→ Document section
Upskilling talent and 5 reasons to look past your top schools and majors

September 1, 2017


 

If recruiters aren’t looking beyond their annual list of campuses, or looking beyond the traditional 4-year graduate, or expanding the short list of majors they actively seek, they could be sinking their own ship.

I am not the first one to point this out. LinkedIn CEO Jeff Weiner says their emphasis moving forward is on “skills, not degrees.” Here are five reasons why talent acquisition professionals need to look beyond their list of top schools and major.

Workforce planning requires life-long learners

Your top colleges or list of required majors may provide you with hires who can put their good skills to work right away. Your workforce, however, will rely increasingly on people who can regularly upskill or even relearn everything in five years. The elite degree or computer science degree that you think you need isn’t a promise of an adaptable employee. If you want to hire for the long-term, look beyond the out-of-the-box talent you get from your top schools and majors. If you prioritize the ability to grow and develop, it’s the on-the-job experience that brings more value to your organization than the courses they took, or the names of the institutions where your employees earned their degrees.

→ Task objective
Transcribe the passage of the upskilling article between "Upskilling talent and" and "their own ship.", inclusive.

→ Material provided
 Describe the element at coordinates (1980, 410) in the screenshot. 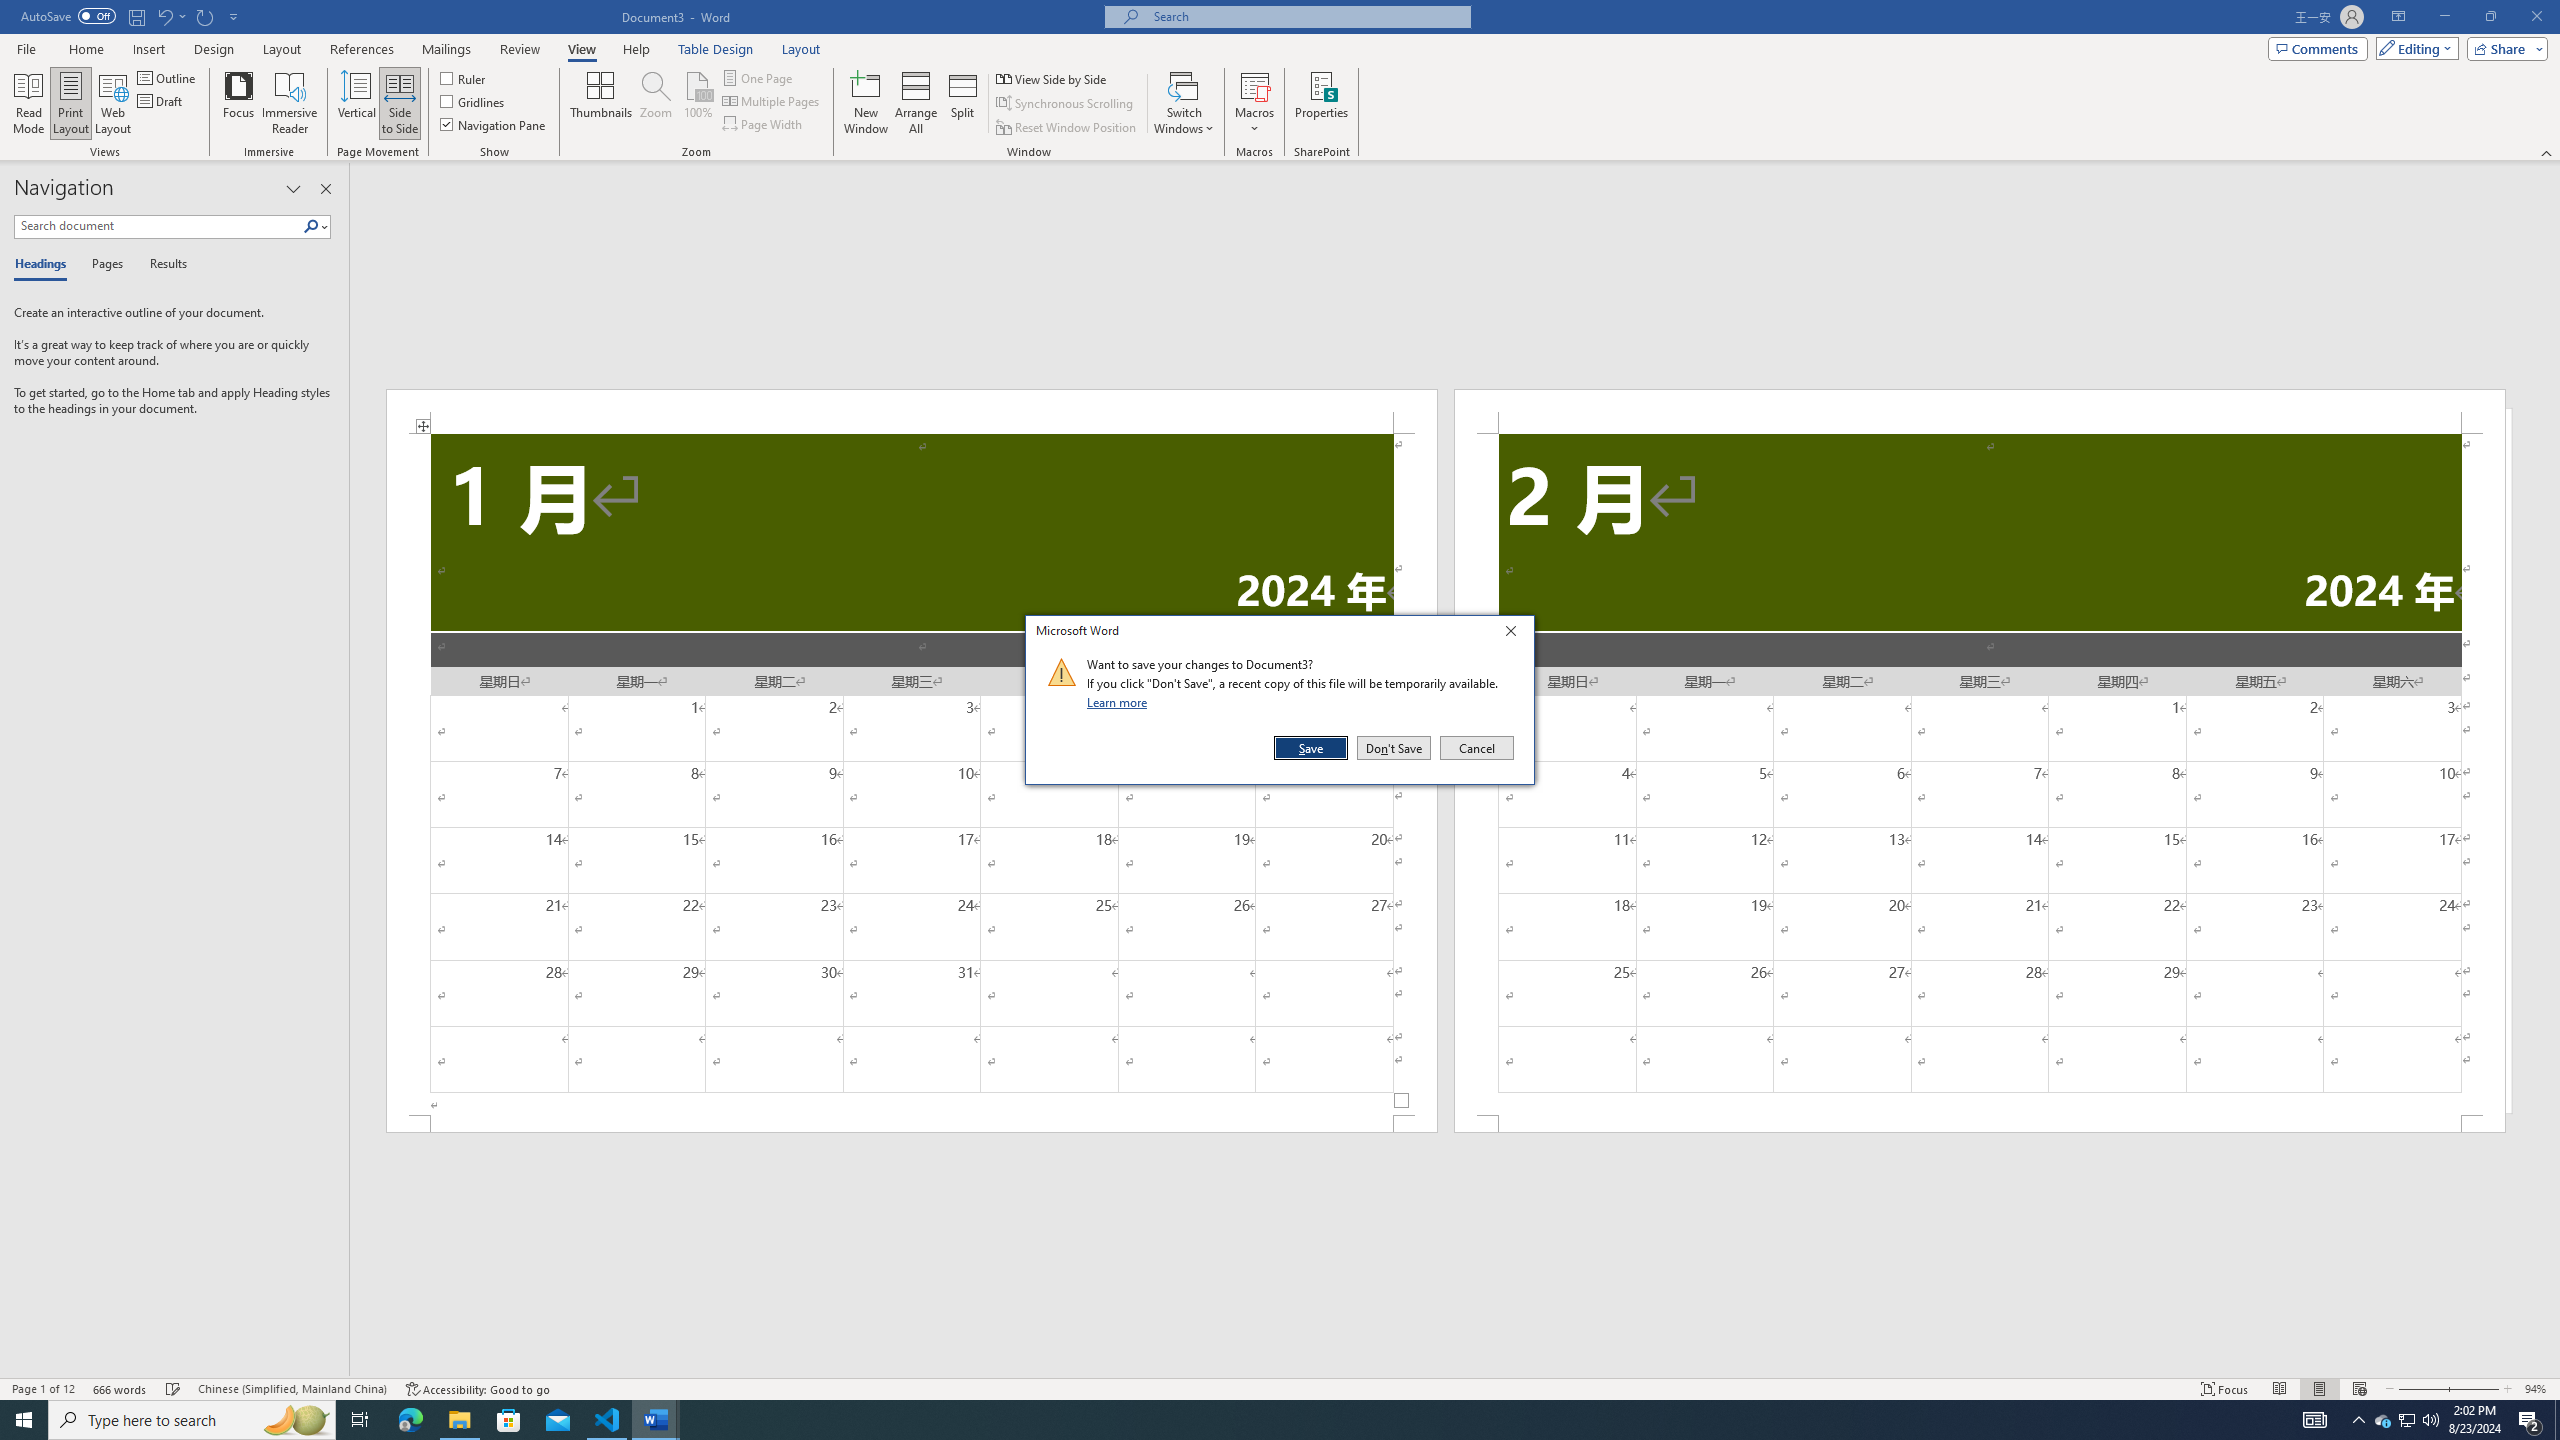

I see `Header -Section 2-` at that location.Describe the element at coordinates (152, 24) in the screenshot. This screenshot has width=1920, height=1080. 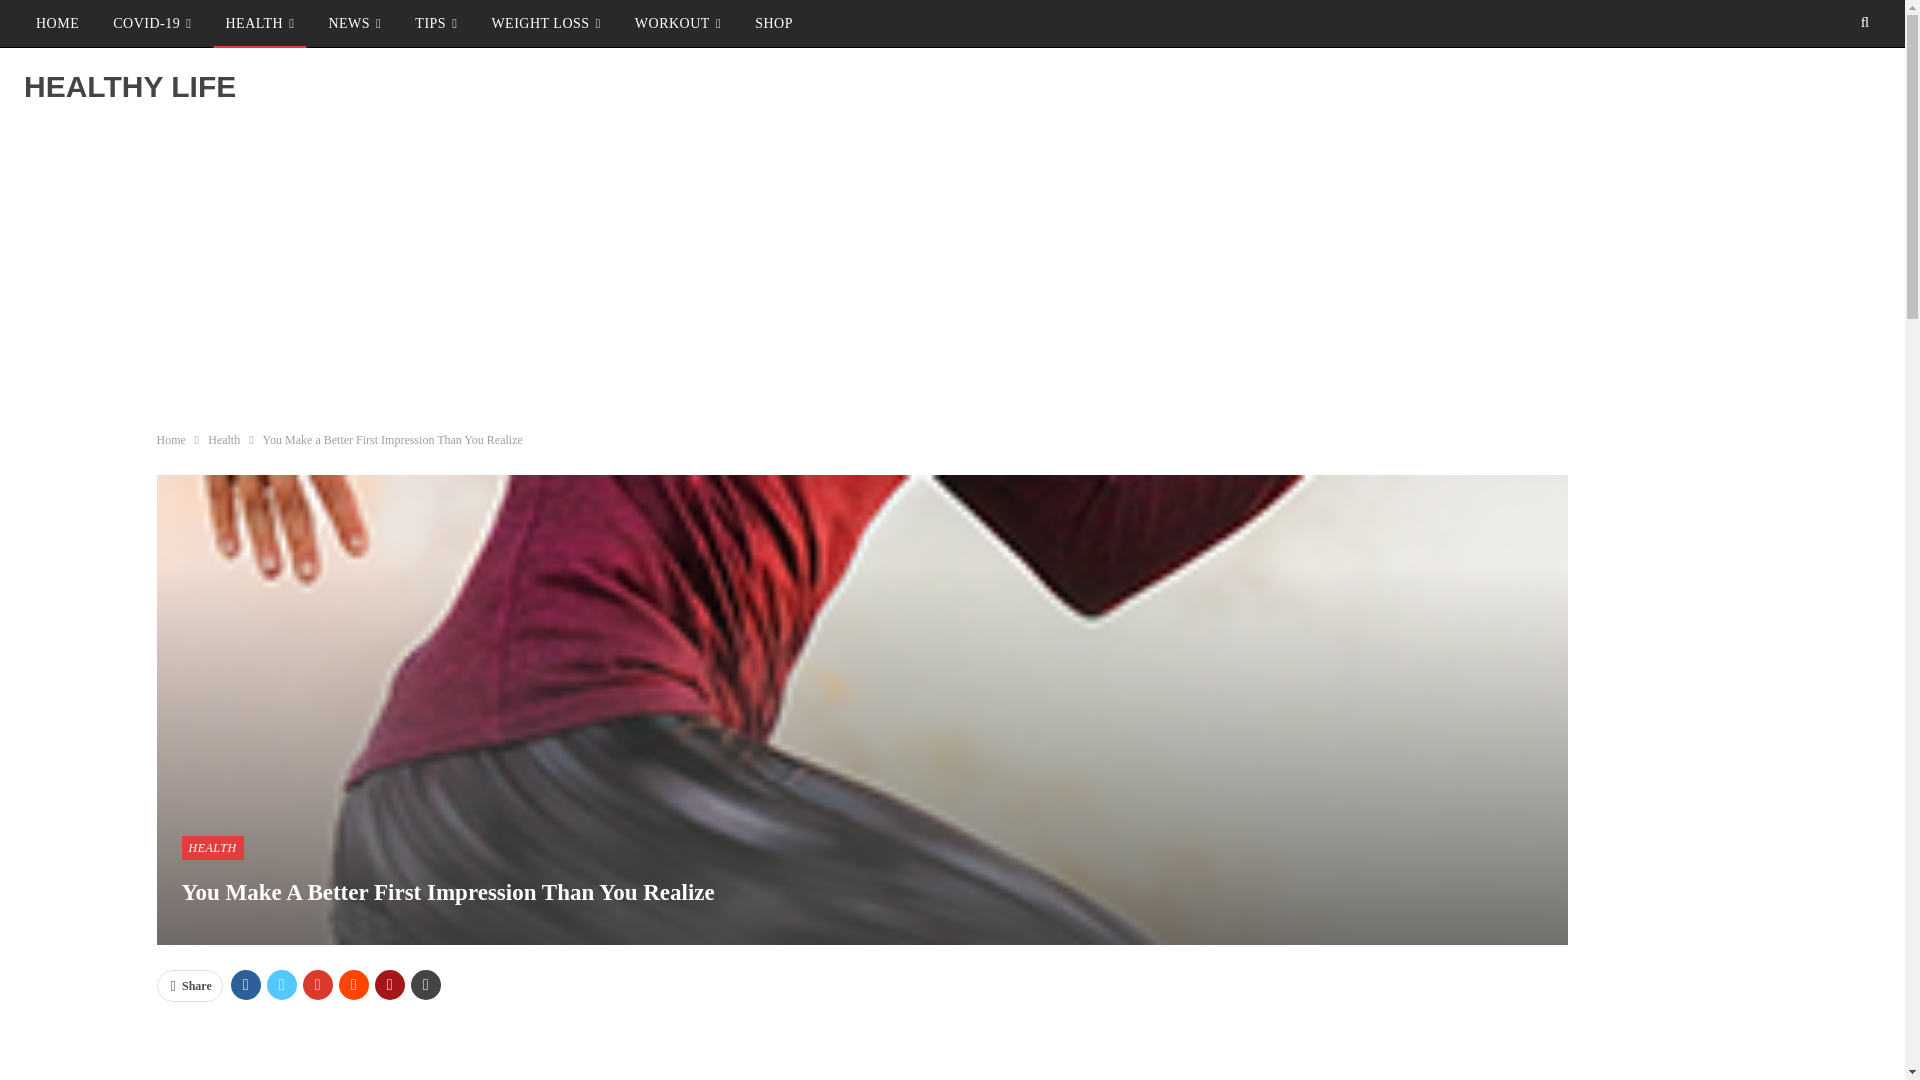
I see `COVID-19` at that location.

→ Exercise solution
Upskilling talent and 5 reasons to look past your top schools and majors

September 1, 2017


 

If recruiters aren’t looking beyond their annual list of campuses, or looking beyond the traditional 4-year graduate, or expanding the short list of majors they actively seek, they could be sinking their own ship.